Blood-Based T-Cell Diagnosis of Celiac Disease
- PMID: 40499737
- DOI: 10.1053/j.gastro.2025.05.022
Blood-Based T-Cell Diagnosis of Celiac Disease
Abstract
Background & aims: Current diagnosis of celiac disease (CeD) is inaccurate in patients consuming a gluten-free diet (GFD). Blood-based diagnostics targeting gluten-specific T cells, such as tetramer assays, are highly sensitive and specific but are impractical for clinical use. We evaluated the potential of a simple, whole-blood assay measuring interleukin-2 (IL-2) release (WBAIL-2) for detecting gluten-specific T cells to aid in CeD diagnosis.
Methods: WBAIL-2 was assessed in 181 adults; 88 with CeD (75 consuming a GFD, 13 consuming gluten) and 93 controls (32 consuming a GFD with nonceliac gluten sensitivity, 61 healthy). In vitro IL-2 release in whole blood after gluten peptide stimulation was measured. The assay's performance was compared with tetramer-based methods, and serum IL-2 levels were monitored before and after a single-dose gluten challenge. Correlations between IL-2 levels, tetramer-positive T-cell frequencies, and symptoms were examined.
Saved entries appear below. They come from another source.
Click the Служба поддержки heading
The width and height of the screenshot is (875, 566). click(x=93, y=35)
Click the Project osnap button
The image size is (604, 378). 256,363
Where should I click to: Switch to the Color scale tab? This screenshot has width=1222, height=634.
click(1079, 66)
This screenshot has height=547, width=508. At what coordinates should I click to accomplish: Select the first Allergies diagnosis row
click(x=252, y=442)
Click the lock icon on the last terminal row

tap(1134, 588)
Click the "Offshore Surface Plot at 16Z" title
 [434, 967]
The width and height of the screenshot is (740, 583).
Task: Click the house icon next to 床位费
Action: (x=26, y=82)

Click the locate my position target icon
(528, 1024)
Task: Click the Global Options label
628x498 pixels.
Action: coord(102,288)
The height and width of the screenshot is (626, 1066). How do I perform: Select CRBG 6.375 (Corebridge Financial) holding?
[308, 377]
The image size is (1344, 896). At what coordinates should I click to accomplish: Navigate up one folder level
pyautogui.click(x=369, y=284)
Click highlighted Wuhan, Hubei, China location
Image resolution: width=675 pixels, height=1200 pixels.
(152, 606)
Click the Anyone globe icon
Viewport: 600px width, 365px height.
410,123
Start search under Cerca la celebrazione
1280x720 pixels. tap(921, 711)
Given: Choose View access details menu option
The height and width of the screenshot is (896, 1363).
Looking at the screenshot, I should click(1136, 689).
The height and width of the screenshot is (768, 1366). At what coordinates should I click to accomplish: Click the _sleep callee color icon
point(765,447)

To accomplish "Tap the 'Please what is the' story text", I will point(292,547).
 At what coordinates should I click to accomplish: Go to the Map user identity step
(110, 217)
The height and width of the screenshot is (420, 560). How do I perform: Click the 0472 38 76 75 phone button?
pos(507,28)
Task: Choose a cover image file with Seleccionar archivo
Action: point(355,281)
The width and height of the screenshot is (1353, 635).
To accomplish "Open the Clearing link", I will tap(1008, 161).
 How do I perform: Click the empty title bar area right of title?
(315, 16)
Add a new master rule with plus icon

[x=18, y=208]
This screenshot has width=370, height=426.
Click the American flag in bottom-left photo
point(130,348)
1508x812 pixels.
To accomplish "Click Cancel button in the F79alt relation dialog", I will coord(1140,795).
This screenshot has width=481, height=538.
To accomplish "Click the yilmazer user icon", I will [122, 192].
Results: The WBAIL-2 assay demonstrates high accuracy for CeD diagnosis, even in patients consuming a strict GFD. Optimized dual cutoffs in HLA-DQ2.5+ patients showed high sensitivity (90%) and specificity (95%), with lower sensitivity (56%) in HLA-DQ8+ CeD. WBAIL-2 correlated strongly with the frequency of tetramer-positive gluten-specific CD4+ T cells and serum IL-2 levels after a gluten challenge. Elevated WBAIL-2 levels predicted gluten-induced symptom severity, such as vomiting. The assay required only small blood volumes and performed comparably with tetramer-based methods.
Conclusions: Gluten-stimulated IL-2 secretion indicates the presence of pathogenic gluten-specific CD4+ T cells and is a useful diagnostic for CeD. WBAIL-2 and serum IL-2 after gluten could be complementary and allow biopsy-free CeD diagnosis. WBAIL-2 may help diagnose and monitor other CD4+ T cell-driven diseases.
Keywords: Celiac Disease; Diagnostics; Interleukin-2; T cells.